--- Description of the task ---
Where a line of the listing below includes the word "agent", reproduce that line.

--- Supplied entries ---

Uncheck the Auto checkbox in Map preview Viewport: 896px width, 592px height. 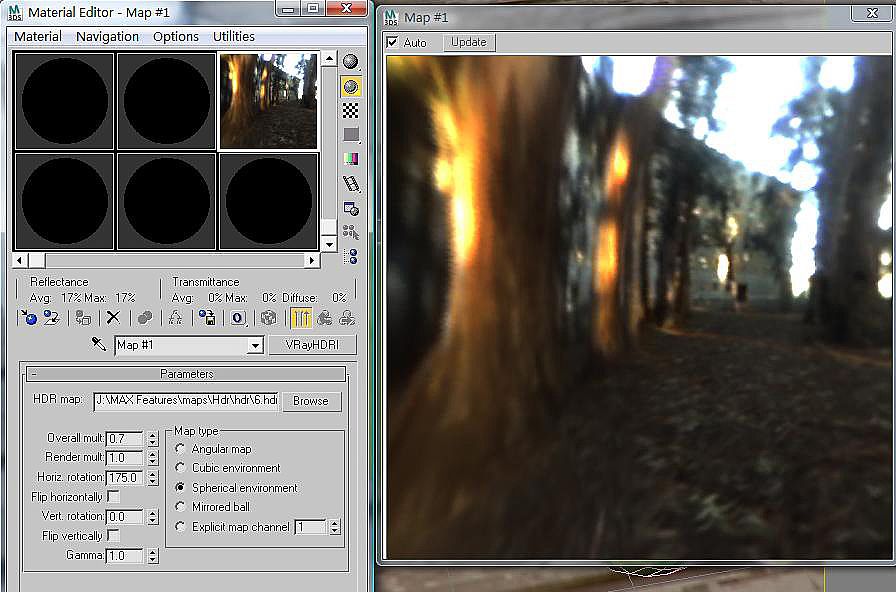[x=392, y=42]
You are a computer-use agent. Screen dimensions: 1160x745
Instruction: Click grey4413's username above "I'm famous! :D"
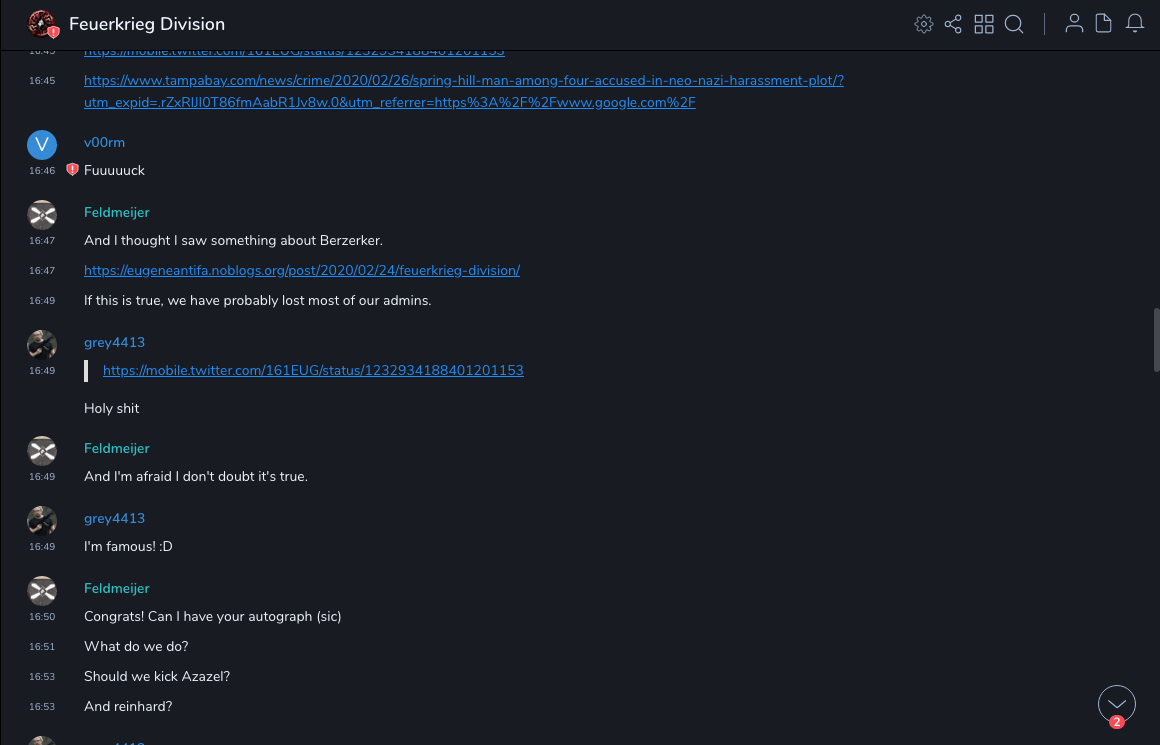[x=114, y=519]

---

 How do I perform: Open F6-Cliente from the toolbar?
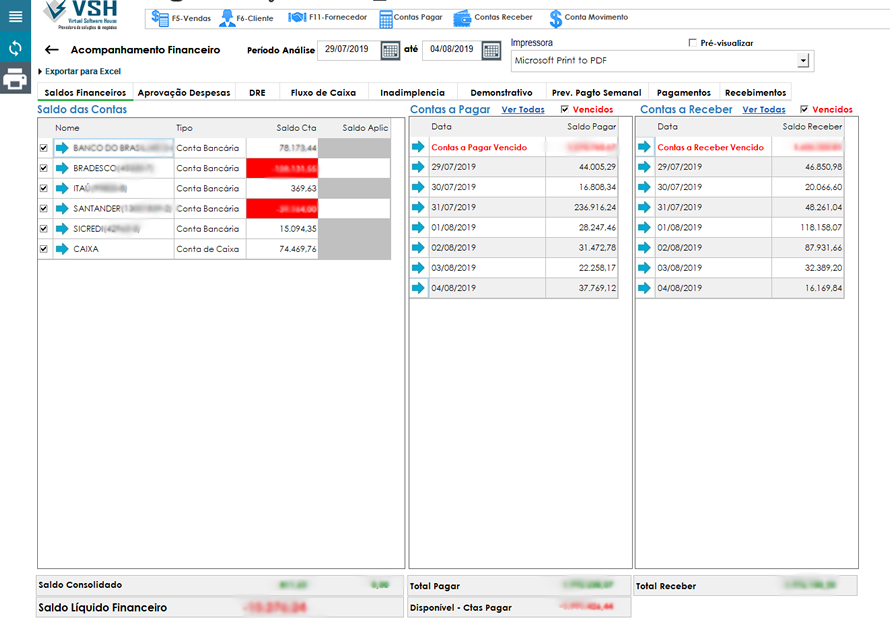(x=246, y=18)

--

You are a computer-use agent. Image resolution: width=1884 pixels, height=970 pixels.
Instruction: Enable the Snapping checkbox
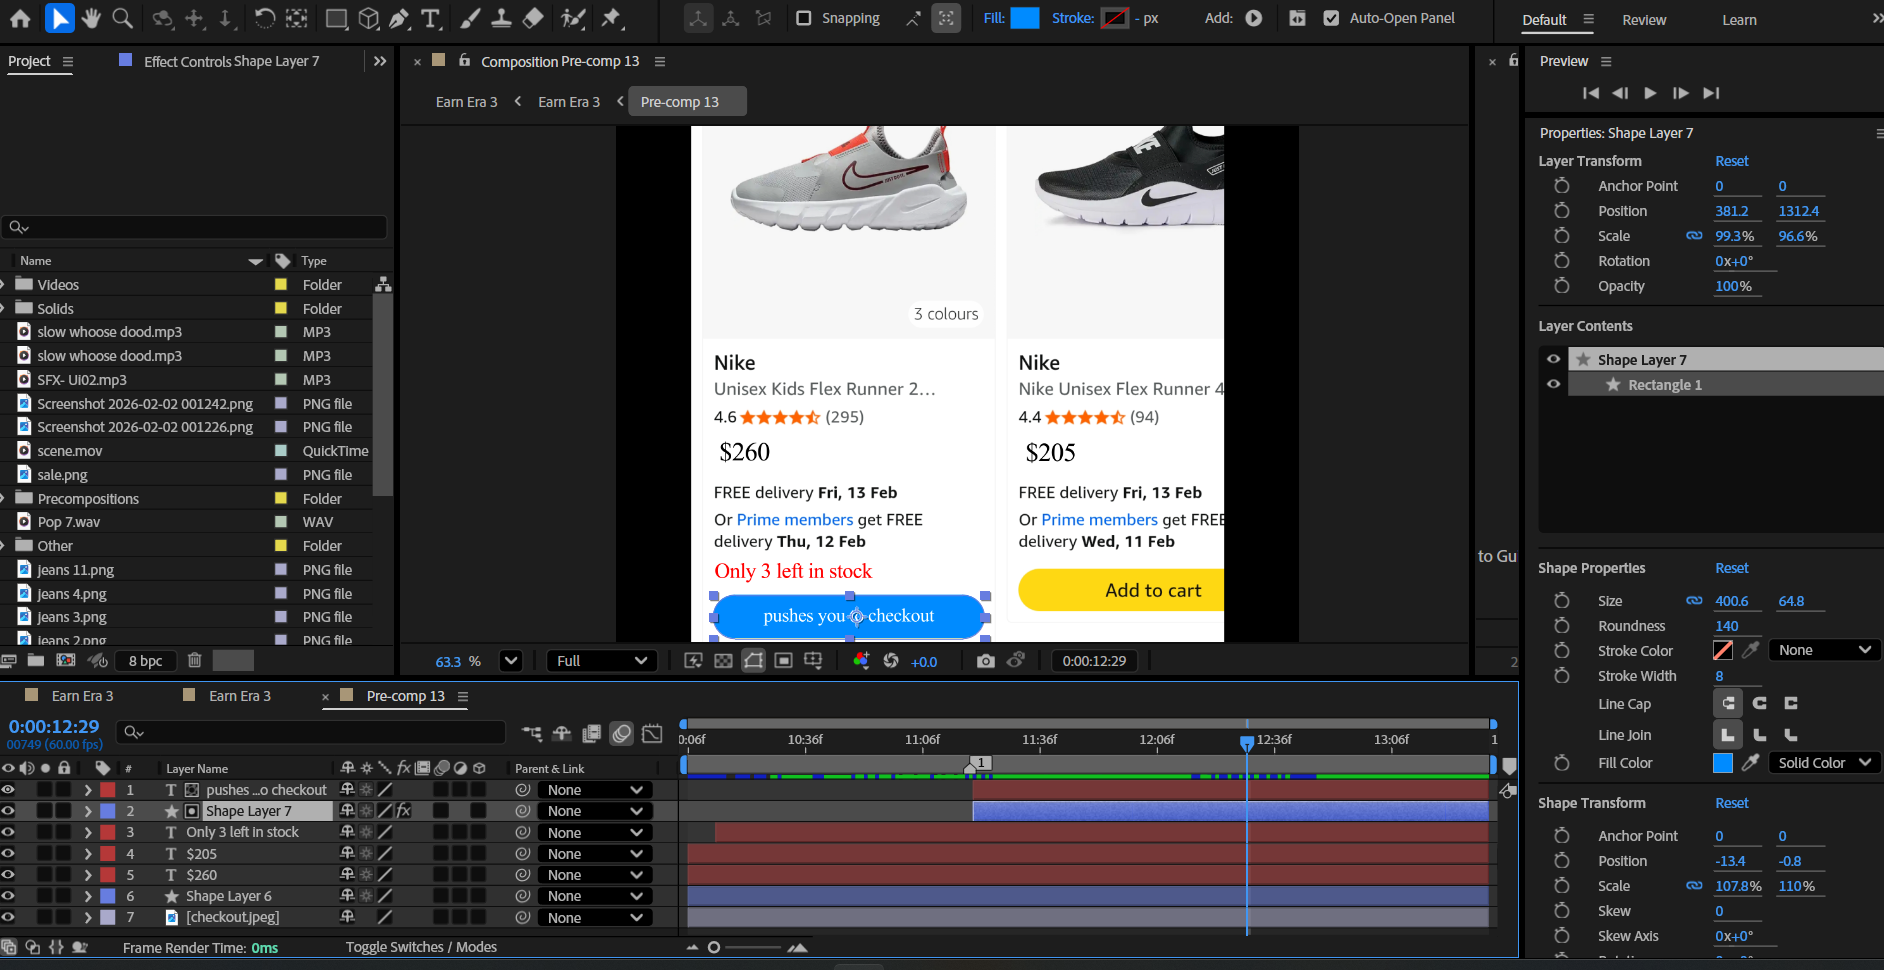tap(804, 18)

--- Finished task ---
You are a computer-use agent. Screen dimensions: 1160x745
You are a computer-use agent. Image resolution: width=1884 pixels, height=970 pixels.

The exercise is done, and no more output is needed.